Selon le FACT, des opérations menées par les forces gouvernementales auraient entraîné la destruction totale de plus de cinq villages depuis le 14 janvier 2026. Le mouvement parle d’une politique de « terre brûlée », caractérisée par des massacres de civils, des pillages et des incendies d’habitations, plongeant les populations locales dans une détresse extrême. Ces accusations, particulièrement graves, n’ont pour l’instant pas fait l’objet de confirmation indépendante.

Dans son communiqué, le FACT impute la responsabilité de ces violences à la junte militaire au pouvoir, qu’il accuse de privilégier une réponse sécuritaire brutale au détriment d’initiatives de dialogue et de solutions pacifiques.

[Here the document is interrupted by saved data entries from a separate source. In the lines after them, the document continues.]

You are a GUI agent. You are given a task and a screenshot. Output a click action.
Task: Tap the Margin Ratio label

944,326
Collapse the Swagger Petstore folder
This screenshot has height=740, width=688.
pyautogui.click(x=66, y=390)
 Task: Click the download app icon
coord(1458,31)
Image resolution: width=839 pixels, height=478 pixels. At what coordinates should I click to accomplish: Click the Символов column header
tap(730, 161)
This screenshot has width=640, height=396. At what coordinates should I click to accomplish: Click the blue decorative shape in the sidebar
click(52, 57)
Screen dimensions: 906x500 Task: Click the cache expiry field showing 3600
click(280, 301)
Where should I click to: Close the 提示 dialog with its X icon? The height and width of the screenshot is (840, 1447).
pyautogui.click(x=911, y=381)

Le mouvement estime que cette stratégie contribue à l’aggravation de la crise et accentue les souffrances des populations civiles dans cette partie du pays.

Tout en exprimant sa compassion aux victimes et à leurs familles, le FACT appelle la communauté internationale ainsi que les organisations de défense des droits humains à ne pas rester indifférentes face à ce qu’il qualifie de « barbarie ». Il les exhorte à s’impliquer davantage afin de faire la lumière sur les événements rapportés et de protéger les civils.

Le communiqué se conclut par un appel à la mobilisation des Tchadiens favorables au changement politique, invitant à une « résistance nationale » contre ce que le FACT décrit comme un régime autoritaire et oppressif. Une prise de position qui s’inscrit dans un contexte sécuritaire déjà tendu au sud du Tchad, où les affrontements récurrents continuent de susciter inquiétudes et interrogations quant à l’évolution de la situation.

À ce stade, les autorités tchadiennes n’ont pas officiellement réagi à ces accusations.